In 2015, I was still an unpublished writer. I had been querying for years with no success. I had sent out queries on three different novels and had queried so many agents I lost count of them all. I had rewritten my first chapters, my opening scenes, my first sentences, over and over and over again. Nothing worked and I was getting nowhere.
By that point I had been querying for years, six years to be exact, and so I had created a system to give myself emotional down time and also keep from losing my damn mind. I sent out a batch of queries every six to eight weeks, received back the rejections (or gave up hope of any answer), and then gave myself “recovery time,” while I recuperated from feeling depressed, discouraged, and despairing.
I went through many cycles on the emotional rollercoaster that we call the querying process. There was the stage where I was sure that if I could just learn more about “my craft” I would get a bite. I also went through the stage where I was convinced I just wasn’t looking in the right places. Then there was the stage where I tried to shove my novels into a genre—any genre—that looked like it might hold some promise. Finally, there was my least-favorite stage—the stage where I couldn’t help but feel I just sucked, and so did my writing.

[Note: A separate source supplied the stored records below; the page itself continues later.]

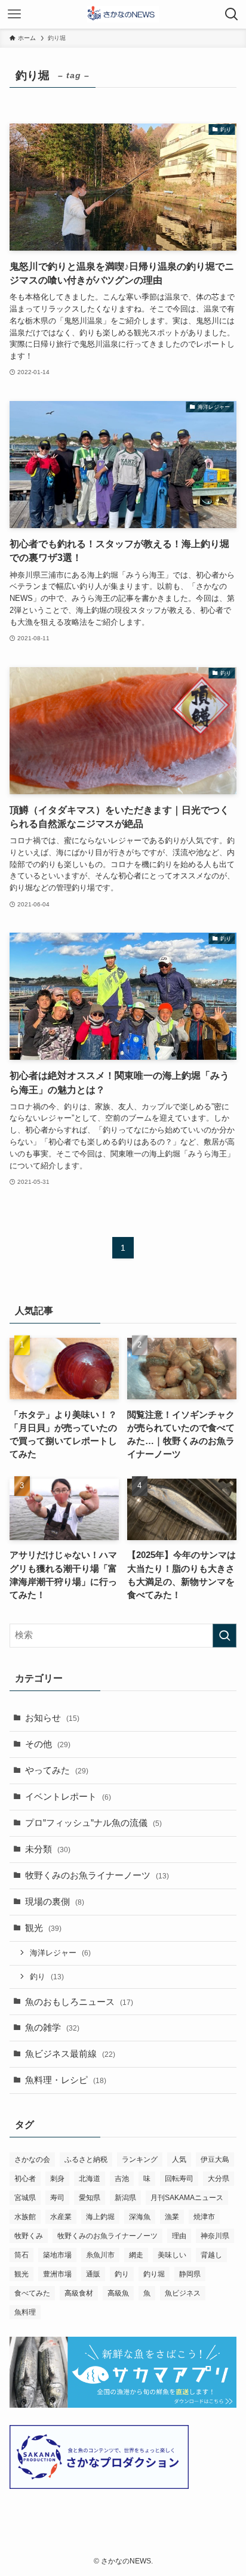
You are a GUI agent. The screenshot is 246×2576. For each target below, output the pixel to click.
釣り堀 (154, 2274)
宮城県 (25, 2198)
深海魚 (139, 2217)
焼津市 (204, 2217)
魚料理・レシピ (65, 2080)
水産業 (61, 2217)
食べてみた (32, 2293)
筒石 (21, 2255)
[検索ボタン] (231, 14)
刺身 (57, 2178)
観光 (43, 1928)
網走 (136, 2255)
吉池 (122, 2178)
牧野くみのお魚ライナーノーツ (97, 1875)
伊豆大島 (215, 2159)
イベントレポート (68, 1796)
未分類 (47, 1849)
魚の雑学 (52, 2027)
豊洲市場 (57, 2274)
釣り (47, 1976)
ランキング (140, 2159)
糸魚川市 (100, 2255)
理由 (179, 2236)
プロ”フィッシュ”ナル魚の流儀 (93, 1823)
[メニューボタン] (14, 14)
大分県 (218, 2178)
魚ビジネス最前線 (70, 2054)
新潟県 (125, 2198)
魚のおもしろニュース (79, 2002)
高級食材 (78, 2293)
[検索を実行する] (224, 1636)
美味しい (172, 2255)
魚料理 (25, 2312)
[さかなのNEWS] (123, 14)
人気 (179, 2159)
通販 (93, 2274)
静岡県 (190, 2274)
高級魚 (118, 2293)
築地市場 (57, 2255)
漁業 (172, 2217)
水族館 (25, 2217)
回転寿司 (179, 2178)
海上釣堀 (100, 2217)
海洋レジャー (60, 1952)
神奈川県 (215, 2236)
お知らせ (52, 1718)
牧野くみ (28, 2236)
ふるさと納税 (85, 2159)
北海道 (89, 2178)
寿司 (57, 2198)
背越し (211, 2255)
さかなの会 (32, 2159)
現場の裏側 (54, 1901)
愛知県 (89, 2198)
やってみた (56, 1770)
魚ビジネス (183, 2293)
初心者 (25, 2178)
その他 (47, 1744)
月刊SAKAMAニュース (186, 2198)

It got to the point where the querying process felt like endless rounds of self-abuse, but I didn’t know of any other way to go. I was scared to death to self-publish. I was worried readers wouldn’t take me seriously, and I didn’t know a thing about marketing or promoting myself. I didn’t want to learn either. I just wanted to find an agent. It seemed like if I could only get traditionally published, everything else would fall into place.
Oddly enough, it wasn’t the feelings of torture and despair that turned me away from the path of trying to get traditionally published. It was that I had a really great idea for a book—a book that I knew would sell and that I knew could help people—and it was so good that when I thought about taking another six years to try to convince agents of the value of this book something deep within me instinctively fought back. I didn’t have six more years to waste, and I wasn’t going to spend my time trying to convince people of something I already knew they wouldn’t understand.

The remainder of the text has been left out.